*EXERCISE AIM:*
Look through the entries below for the line that contains "880x578 pixels. At", then set down that line and each one after it exactly, through the last.

###

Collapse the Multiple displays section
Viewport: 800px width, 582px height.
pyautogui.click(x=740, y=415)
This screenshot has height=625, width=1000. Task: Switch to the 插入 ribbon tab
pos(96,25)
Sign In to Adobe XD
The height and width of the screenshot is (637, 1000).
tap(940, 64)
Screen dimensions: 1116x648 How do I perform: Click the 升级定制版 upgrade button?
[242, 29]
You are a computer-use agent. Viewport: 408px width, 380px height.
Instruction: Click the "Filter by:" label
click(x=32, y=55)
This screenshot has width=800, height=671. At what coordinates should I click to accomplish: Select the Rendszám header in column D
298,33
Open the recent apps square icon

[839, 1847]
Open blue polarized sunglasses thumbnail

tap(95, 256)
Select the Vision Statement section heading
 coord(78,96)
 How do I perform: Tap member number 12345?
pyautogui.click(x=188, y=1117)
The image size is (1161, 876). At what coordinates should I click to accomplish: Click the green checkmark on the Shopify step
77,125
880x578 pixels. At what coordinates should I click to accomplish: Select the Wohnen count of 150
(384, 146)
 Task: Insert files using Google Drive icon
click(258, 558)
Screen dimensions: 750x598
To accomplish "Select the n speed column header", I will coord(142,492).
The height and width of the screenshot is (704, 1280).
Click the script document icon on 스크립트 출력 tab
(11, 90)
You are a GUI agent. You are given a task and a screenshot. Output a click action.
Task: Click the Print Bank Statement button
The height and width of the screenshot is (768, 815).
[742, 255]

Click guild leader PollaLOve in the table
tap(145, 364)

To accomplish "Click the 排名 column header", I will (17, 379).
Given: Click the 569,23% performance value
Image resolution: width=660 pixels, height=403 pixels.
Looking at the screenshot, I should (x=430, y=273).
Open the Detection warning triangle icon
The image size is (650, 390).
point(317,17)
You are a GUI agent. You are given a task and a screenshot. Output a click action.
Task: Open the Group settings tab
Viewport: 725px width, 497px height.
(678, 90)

###

*SOLUTION TO THE EXERCISE:*
880x578 pixels. At what coordinates should I click to accomplish: Select the Wohnen count of 150
(384, 146)
 Task: Insert files using Google Drive icon
click(258, 558)
Screen dimensions: 750x598
To accomplish "Select the n speed column header", I will coord(142,492).
The height and width of the screenshot is (704, 1280).
Click the script document icon on 스크립트 출력 tab
(11, 90)
You are a GUI agent. You are given a task and a screenshot. Output a click action.
Task: Click the Print Bank Statement button
The height and width of the screenshot is (768, 815).
[742, 255]

Click guild leader PollaLOve in the table
tap(145, 364)

To accomplish "Click the 排名 column header", I will (17, 379).
Given: Click the 569,23% performance value
Image resolution: width=660 pixels, height=403 pixels.
Looking at the screenshot, I should (x=430, y=273).
Open the Detection warning triangle icon
The image size is (650, 390).
point(317,17)
You are a GUI agent. You are given a task and a screenshot. Output a click action.
Task: Open the Group settings tab
Viewport: 725px width, 497px height.
(678, 90)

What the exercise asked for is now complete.